The simplest and often the cheapest way to effectively remove moss from a roof is to instruct a general roofing company to physically scrape it off.
You can find out how much it costs to remove moss by visiting this page.
Most local roofing contractors will consider undertaking this type of work. It is something I have done many times and in my opinion is safer and not as messy as pressure washing.
While the contractors are on the roof they can also check for any damaged or broken tiles and replace them. It is also a good time to check the condition of the cement and chimney (if you have one).
After the moss has been removed and the gutters given a thorough clean out, they can spray the roof tiles with a fungicide moss killing chemical.
Why not consider installing a gutter guard to protect the guttering from leaves and other blockages? Most gutter guards tend to block and clog with bits of roof moss that wash down from the roof. If you first scrape the roof of moss, the guards will work much more efficiently and keep out large leaves.
I have tested various gutter guards here.
Try This Moss Killer Chemical:
This is the moss killing chemical I use to treat roof tiles. It’s also great on other external hard surfaces.
How Difficult is it to Clean a Roof by Removing Moss?
Access is the big issue here but in most cases the moss will come off very easily. If the roof is wet it is much more difficult, moss easily turns to mud and it can be difficult to clean a roof in such conditions. It’s always best to carry out this type of work in the summer or at least when the roof is bone dry.
The photos below are from several of my roof moss removal projects. All the moss was removed with a trowel followed by a brush down with a stiff broom. No messy roof cleaning equipment (i.e. water pressure washers) was used on this roof or the hundreds of others I have worked on.
Here are some tips for roof moss removal:
- Use the correct access equipment – safety first
- Carry out this type of work when the roof is dry
- Start from the top of the roof and work downwards using a trowel to scrape off the moss
- Then use a stiff broom sweep off any loose moss and dust
- Replace any broken tiles and clear out gutters
- Check condition of cement work and repair as required
- Spray roof with a fungicide moss killer like this to kill off any roots and prevent early re-growth
Roof Cleaning – Should I Use a Pressure Washer?

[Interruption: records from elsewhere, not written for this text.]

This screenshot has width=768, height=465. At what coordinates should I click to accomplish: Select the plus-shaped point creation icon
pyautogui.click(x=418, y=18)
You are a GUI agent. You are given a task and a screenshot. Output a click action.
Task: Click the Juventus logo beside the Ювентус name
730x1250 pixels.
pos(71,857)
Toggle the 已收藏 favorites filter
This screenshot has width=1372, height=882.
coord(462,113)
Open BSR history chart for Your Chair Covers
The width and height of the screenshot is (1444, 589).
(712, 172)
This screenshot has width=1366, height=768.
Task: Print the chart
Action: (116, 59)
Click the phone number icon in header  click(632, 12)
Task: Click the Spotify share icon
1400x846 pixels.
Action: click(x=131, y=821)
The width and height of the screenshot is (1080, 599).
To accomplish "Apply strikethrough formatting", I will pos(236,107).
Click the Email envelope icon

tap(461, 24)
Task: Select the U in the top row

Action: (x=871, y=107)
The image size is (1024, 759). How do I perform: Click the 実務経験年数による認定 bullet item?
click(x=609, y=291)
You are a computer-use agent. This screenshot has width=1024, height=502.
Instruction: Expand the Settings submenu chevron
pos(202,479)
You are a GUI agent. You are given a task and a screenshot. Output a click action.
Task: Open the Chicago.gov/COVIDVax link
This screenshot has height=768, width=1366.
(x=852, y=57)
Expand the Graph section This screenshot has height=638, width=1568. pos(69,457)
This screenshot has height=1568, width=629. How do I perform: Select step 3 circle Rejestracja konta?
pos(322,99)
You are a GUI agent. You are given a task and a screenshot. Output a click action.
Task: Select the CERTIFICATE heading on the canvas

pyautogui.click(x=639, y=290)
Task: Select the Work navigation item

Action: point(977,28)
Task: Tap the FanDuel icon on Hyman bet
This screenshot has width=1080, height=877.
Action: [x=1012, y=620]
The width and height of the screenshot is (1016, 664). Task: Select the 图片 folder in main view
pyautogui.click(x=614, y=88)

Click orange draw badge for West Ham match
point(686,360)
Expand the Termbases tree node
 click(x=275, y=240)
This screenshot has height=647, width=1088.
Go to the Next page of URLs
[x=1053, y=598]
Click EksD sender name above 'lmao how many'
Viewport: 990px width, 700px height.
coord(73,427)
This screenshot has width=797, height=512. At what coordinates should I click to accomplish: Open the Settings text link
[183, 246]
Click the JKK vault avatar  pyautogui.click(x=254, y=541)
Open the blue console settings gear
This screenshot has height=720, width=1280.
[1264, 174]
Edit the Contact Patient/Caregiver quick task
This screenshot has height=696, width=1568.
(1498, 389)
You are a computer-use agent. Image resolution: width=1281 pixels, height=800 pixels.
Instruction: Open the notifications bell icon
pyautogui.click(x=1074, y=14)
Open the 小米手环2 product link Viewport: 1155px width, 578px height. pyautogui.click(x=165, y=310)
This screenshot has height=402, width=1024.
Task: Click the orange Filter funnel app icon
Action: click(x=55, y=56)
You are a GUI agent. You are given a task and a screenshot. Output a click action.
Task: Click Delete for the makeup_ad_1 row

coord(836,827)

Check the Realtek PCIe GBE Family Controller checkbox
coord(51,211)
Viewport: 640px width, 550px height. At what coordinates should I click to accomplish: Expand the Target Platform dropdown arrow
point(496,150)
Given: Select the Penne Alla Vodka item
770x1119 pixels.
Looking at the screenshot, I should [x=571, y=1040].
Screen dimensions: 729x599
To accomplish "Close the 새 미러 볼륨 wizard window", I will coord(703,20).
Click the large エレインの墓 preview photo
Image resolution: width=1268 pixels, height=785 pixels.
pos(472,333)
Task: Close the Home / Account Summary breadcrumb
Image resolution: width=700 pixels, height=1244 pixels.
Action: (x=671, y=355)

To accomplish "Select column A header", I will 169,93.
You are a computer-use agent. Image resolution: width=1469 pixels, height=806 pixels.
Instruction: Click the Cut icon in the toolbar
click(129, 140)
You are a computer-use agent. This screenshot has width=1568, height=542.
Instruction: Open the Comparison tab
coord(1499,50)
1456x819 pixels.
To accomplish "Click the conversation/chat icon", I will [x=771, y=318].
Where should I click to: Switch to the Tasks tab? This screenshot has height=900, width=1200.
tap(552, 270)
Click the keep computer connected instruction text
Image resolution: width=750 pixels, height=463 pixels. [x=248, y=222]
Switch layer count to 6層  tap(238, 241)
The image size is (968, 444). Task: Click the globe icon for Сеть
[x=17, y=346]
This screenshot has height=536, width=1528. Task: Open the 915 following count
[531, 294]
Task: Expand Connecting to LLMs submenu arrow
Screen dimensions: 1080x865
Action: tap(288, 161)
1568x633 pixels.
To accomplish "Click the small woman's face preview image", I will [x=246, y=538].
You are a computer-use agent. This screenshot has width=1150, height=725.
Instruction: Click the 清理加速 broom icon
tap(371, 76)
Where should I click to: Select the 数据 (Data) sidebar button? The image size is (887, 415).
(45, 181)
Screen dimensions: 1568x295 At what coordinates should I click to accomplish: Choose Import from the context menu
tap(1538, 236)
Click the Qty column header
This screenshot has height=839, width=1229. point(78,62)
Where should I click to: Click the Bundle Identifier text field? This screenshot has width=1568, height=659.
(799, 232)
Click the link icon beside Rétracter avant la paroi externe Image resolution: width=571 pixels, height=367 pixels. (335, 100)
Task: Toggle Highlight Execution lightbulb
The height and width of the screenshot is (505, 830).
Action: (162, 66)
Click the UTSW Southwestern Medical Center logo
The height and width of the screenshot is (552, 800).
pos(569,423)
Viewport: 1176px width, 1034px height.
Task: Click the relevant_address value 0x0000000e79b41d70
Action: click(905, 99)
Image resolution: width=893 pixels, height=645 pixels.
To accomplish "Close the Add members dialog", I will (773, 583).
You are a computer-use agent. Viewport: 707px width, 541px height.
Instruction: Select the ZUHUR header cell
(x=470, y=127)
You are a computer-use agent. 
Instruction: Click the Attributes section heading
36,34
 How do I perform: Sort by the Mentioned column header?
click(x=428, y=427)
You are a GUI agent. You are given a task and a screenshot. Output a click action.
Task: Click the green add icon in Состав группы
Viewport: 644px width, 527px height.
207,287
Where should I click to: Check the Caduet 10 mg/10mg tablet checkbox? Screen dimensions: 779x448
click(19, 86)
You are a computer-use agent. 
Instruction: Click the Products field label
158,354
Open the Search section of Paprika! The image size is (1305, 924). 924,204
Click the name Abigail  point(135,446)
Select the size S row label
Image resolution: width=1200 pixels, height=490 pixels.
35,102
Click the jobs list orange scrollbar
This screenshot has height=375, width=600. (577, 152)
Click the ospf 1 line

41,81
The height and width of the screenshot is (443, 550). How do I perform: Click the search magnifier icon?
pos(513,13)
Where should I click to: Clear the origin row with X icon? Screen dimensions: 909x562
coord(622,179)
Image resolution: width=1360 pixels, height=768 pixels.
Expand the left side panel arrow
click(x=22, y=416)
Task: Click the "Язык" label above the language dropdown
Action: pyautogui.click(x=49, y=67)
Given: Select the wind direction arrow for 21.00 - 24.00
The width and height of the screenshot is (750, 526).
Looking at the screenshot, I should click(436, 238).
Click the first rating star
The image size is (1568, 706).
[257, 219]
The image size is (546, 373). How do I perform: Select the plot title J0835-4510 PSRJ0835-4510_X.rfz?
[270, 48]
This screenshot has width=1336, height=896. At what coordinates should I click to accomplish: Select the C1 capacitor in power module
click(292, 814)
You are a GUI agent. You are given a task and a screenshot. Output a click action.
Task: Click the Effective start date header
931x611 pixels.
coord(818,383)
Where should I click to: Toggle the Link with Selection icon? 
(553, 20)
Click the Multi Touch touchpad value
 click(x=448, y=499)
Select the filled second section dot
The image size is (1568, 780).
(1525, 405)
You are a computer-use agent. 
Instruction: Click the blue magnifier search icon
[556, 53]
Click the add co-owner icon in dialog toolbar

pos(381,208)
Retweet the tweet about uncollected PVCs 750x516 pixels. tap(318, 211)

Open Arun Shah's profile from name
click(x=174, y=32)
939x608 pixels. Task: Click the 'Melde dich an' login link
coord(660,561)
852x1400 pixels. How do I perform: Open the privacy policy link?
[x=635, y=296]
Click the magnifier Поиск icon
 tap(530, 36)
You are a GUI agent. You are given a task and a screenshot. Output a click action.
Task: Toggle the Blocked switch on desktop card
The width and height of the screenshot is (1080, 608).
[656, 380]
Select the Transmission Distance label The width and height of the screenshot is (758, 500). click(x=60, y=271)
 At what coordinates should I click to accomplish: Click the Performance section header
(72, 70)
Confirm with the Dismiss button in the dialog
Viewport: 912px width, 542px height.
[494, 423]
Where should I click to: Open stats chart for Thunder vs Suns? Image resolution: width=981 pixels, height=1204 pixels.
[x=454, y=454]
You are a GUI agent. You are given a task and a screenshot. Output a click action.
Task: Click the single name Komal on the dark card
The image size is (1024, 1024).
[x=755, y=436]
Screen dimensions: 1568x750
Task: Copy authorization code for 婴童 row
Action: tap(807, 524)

Using a pressure washer is one way of carrying out roof cleaning work and removing the moss along with any other dirt and grime. However if you have broken tiles on the roof then there is a chance the water may be pushed into the roof.
We do not offer a pressure washing service but feel the moss can be removed adequately by manual methods.
Fragile Clay Tiles
Clay tiles tend to break quite easily and one should avoid walking on them unless it is absolutely necessary. Roof moss removal is rarely a necessary project and even if it is was, I wouldn’t recommend walking on clay tiles, the risk of causing damage is just too great.
In my opinion the best option is to use a long reach pole with either a scraper or wire brush attached to the end and try to remove as much moss as possible without actually walking onto the tiles.
This work could be dangerous if done from a ladder but an access tower raised to gutter height would be perfect. Once the excess moss is removed a moss killer can be sprayed onto the roof, this will kill off any bits of moss and prevent regrowth for a few years.
I would then suggest re-applying the moss killer every 2-4 years to inhibit further growth. This method may seem a little old fashioned but in my opinion it is the only tried and trusted technique that is affordable and doesn’t involve pressure washing. Moss killer chemicals can be purchased in concentrated form, ready to be diluted and applied via a sprayer. They are not too expensive and can be purchased from online stores such as Amazon.
Natural slates are often used as a roof covering, moss can grow on them but tends to occur on the overlaps and joints. It’s quite rare to see a slate roof totally covered in moss.
Because slates are more fragile than concrete tiles and because they are difficult to walk on, I do not recommend climbing onto the roof to scrape or pressure wash the moss off of them. Instead, I would use a long reach pole and try to brush off the excess moss. Then apply a moss killer chemical using a sprayer, these can be purchased from Amazon and have a reach of around 5 metres.